Sample designs for the HBS
184. Different sample designs for HBS were applied over the last 45 years (GUS,1999;
Kordos, 1996; Lednicki, 1982). Here, we discuss the most recent HBS sample design, which has
been in place since 2000. For the period 1992-2000, sample designs are described in detail in
Kordos, Lednicki and Zyra (2002).
185. Since 2001, two subsamples of 675 PSUs have been selected from a total of 29,172
PSUs. PSUs are stratified by 16 voivodships, and in each voivodship, according to the class of
size of localities. Large towns constitute separate strata. The number of strata in each
voivodship ranges from 3 to 12. Altogether there are 96 strata. Allocation of the sample to strata
is proportional to the total population of dwellings in each stratum. PSUs are selected with
probability proportional to the number of dwellings according to the Hartley-Rao scheme. In
each PSU, 24 dwellings are selected for two years (2 dwellings for each month, and the same
dwellings are surveyed in both years). Additionally, in each PSU, 150 dwellings are selected
independently as a reserve subsample, to be used in the case of non-response. Each year, a new
subsample of 675 PSUs will be selected for two years.

- Provided data
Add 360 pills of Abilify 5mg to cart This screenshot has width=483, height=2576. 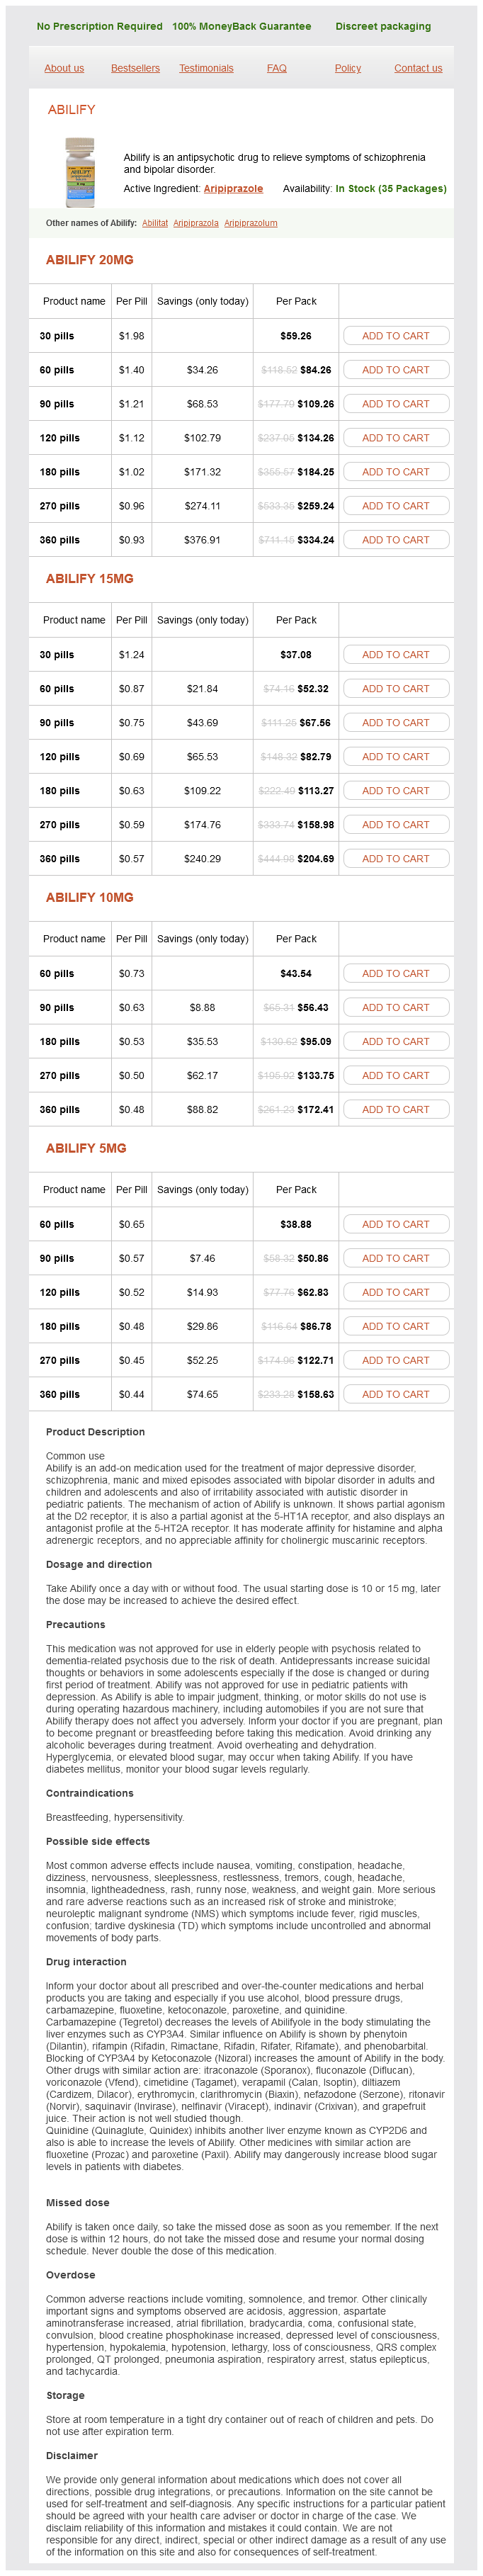tap(395, 1394)
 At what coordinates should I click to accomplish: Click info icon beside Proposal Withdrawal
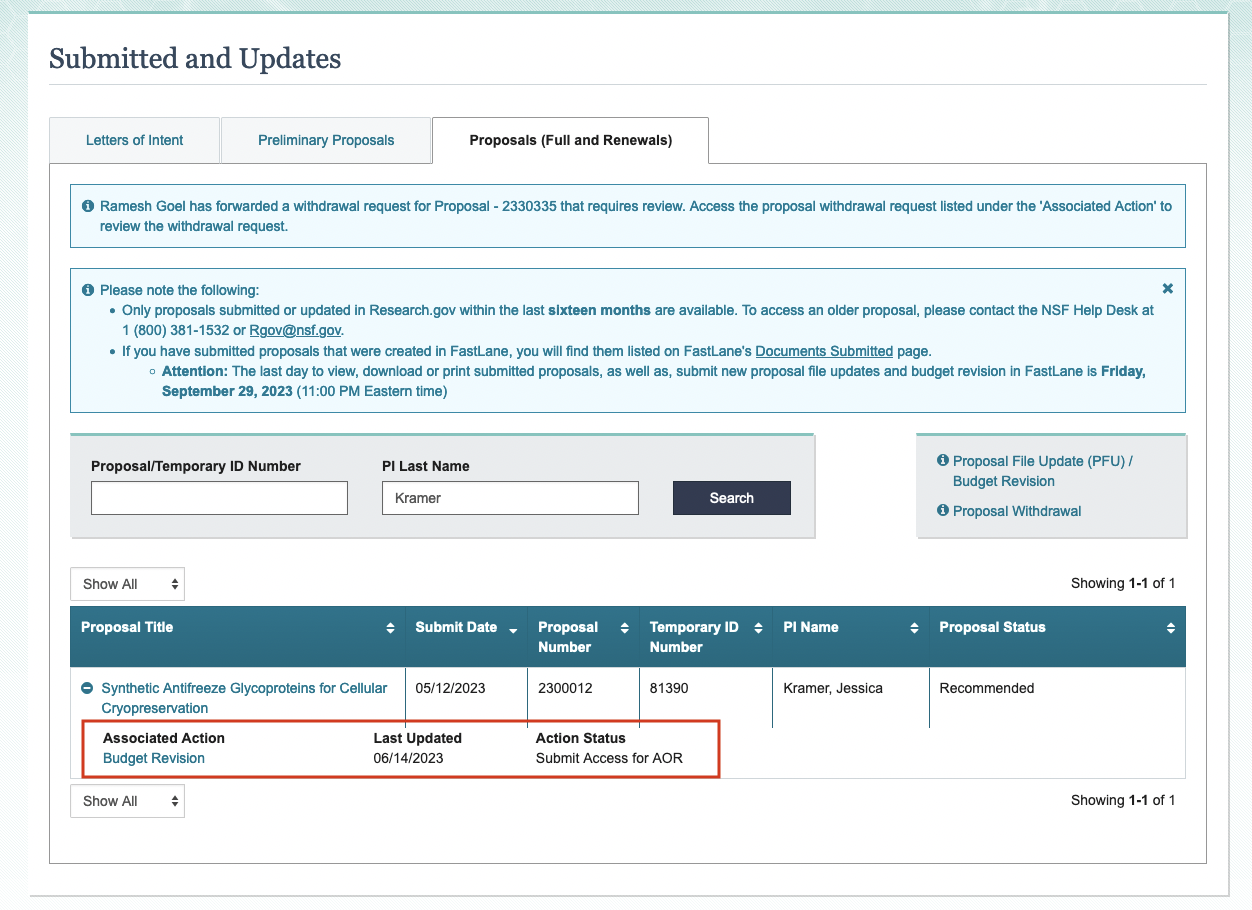942,511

- Work instructions
**1.** In the passage on HBS sample designs, rewrite the paragraph that begins "Since 2001, two subsamples" as a short bulleted list that keeps its main facts.
**2.** According to the passage on HBS sample designs, how many strata are there altogether?

- In response
**1.**
- Since 2001, two subsamples of 675 PSUs have been drawn from 29,172 PSUs.
- PSUs are stratified by 16 voivodships and, within each, by locality size class. Large towns form separate strata.
- Each voivodship has 3 to 12 strata, for 96 strata in total.
- The sample is allocated to strata in proportion to each stratum's total dwelling population.
- PSUs are selected with probability proportional to their number of dwellings, using the Hartley-Rao scheme.
- Each PSU contributes 24 dwellings for two years: 2 per month, with the same dwellings surveyed in both years.
- Each PSU also has 150 independently selected dwellings held as a reserve subsample for non-response.
- Each year, a new subsample of 675 PSUs is selected for two years.

**2.** There are 96 strata altogether.